It was hard to make my mind up about this latest intriguing drama from the ITV1 stable as I watched the first episode last week.
My initial reaction, I have to admit, was that it all seemed to be a strange mix of intensely unlikeable characters and weird direct-to-camera monologues apparently from beyond the grave – as indicated by lots of swirling misty stuff and soft focus frames.
Something, however, stopped me from turning over and I found myself compelled to continue watching.
Having found no empathy with any character, even the down-to-earth Em, and finding the plot far-fetched and unbelievable, it was hard to pinpoint exactly what it was that kept me tuned in.
Nevertheless, I was eager to watch the second instalment last night and find out where on earth all the weirdness was heading.
In fact the characters became even less likeable, particularly the unsavoury protagonist Ian, played with sinister aplomb by Shaun Evans, and the plot became even more weird, but at the same time it grew more engrossing.
Last week saw the scene set as old university friends Ian, now a primary school teacher, and Ollie, now a top barrister, meet up for a reunion at a country house with prospective partners Em and Daisy.
We find out that Daisy had been Ian's girlfriend before Ollie, played by Rupert Penry-Jones, in effect stole her from him and that Ian still harbours a burning desire for his old flame.
We also find the old friends resurrecting a tradition of challenging each other to a triathlon for a cash bet and, finally, we see Ollie telling Ian that he has an inoperable brain tumour, but that nobody else knows.
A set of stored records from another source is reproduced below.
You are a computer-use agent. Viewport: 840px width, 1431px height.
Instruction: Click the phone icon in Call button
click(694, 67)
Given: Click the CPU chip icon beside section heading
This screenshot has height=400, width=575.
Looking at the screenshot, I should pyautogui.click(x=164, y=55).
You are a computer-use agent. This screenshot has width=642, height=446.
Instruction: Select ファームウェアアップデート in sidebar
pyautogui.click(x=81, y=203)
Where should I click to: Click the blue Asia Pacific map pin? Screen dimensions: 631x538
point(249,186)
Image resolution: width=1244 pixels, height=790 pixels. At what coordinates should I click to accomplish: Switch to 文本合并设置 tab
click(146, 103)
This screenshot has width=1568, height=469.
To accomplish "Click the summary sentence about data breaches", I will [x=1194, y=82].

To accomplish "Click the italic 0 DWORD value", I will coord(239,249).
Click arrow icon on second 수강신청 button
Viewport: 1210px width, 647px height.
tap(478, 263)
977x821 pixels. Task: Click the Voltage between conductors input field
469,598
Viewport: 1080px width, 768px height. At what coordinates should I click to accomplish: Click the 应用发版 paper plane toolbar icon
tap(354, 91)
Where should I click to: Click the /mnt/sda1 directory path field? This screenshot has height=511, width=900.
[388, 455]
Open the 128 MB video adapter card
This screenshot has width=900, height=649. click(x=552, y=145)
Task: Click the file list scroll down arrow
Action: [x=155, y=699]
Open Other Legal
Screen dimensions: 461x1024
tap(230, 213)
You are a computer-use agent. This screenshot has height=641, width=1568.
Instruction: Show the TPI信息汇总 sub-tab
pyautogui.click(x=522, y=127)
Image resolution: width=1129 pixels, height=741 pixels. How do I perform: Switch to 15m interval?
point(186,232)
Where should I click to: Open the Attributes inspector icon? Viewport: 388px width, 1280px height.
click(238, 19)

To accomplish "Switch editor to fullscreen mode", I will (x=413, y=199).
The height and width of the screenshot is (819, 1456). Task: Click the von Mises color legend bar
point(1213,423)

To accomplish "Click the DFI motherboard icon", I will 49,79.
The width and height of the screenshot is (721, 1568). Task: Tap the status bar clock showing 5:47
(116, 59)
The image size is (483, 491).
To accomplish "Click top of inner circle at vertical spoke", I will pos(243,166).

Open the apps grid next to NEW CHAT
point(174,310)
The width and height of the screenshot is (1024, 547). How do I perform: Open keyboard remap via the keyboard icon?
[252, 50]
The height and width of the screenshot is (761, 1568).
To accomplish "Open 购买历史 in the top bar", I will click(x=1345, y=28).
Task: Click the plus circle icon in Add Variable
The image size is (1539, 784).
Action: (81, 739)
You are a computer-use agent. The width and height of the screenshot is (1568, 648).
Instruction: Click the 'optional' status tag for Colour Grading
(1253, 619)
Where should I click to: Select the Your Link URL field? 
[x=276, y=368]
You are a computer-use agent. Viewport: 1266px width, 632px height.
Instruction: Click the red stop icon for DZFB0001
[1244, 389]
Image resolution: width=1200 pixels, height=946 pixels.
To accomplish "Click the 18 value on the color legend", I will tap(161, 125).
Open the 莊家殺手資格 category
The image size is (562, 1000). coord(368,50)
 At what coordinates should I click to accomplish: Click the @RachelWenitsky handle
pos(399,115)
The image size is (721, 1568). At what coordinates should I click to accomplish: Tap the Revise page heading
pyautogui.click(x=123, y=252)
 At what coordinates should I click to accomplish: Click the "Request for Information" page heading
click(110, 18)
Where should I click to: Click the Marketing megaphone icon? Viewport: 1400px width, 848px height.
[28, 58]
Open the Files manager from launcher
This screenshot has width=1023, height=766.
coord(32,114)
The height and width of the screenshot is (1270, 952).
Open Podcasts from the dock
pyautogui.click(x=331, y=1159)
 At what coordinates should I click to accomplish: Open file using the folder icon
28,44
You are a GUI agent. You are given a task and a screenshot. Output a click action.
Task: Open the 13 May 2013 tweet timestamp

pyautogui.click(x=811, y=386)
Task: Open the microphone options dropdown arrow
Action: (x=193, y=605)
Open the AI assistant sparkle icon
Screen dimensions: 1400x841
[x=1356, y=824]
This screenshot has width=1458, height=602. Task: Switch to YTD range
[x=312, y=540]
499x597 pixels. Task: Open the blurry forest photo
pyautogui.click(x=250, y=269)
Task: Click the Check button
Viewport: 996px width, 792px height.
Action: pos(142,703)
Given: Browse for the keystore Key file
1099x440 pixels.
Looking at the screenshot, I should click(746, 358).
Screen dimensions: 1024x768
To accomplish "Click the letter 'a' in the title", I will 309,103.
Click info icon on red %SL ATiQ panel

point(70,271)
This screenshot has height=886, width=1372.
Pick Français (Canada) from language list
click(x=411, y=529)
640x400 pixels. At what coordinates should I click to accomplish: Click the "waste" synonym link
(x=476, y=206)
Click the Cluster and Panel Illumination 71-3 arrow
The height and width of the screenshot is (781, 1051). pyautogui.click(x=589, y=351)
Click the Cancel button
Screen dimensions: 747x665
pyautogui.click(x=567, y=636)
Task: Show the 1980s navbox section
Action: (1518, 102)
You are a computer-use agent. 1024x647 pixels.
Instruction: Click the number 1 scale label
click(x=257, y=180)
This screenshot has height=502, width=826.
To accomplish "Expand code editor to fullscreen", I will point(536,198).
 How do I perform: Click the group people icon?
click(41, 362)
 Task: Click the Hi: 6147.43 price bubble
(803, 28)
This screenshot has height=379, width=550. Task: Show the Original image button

All this is interspersed with flashbacks to Ian and Ollie's uni days and interjections from Ian as he addresses the viewer retrospectively, looking back at the weekend and heavily hinting at some catastrophic event to come.
In last night's instalment the sense of unease and distrust so cleverly created in episode one continues and it is impossible to know who is telling the truth.
We begin to doubt the veracity of Ian's version of events as Daisy contradicts him over the nature of their early relationship and doubts creep in over whether Ollie's brain tumour actually exists.
Ian becomes more unstable and we realise that his relationship with Ollie is based more on jealousy, rivalry and resentment than friendship.
The tension continues to rise until the final scenes where we see him find Daisy alone and upset and he takes full advantage of her vulnerable state to achieve what he sees as the ultimate victory over his old love rival.
In fact apart from these last scenes, nothing much has happened at all. Ian spies on Daisy and Ollie in bed; Ian and Ollie play a tennis match and have a bike race and life goes on.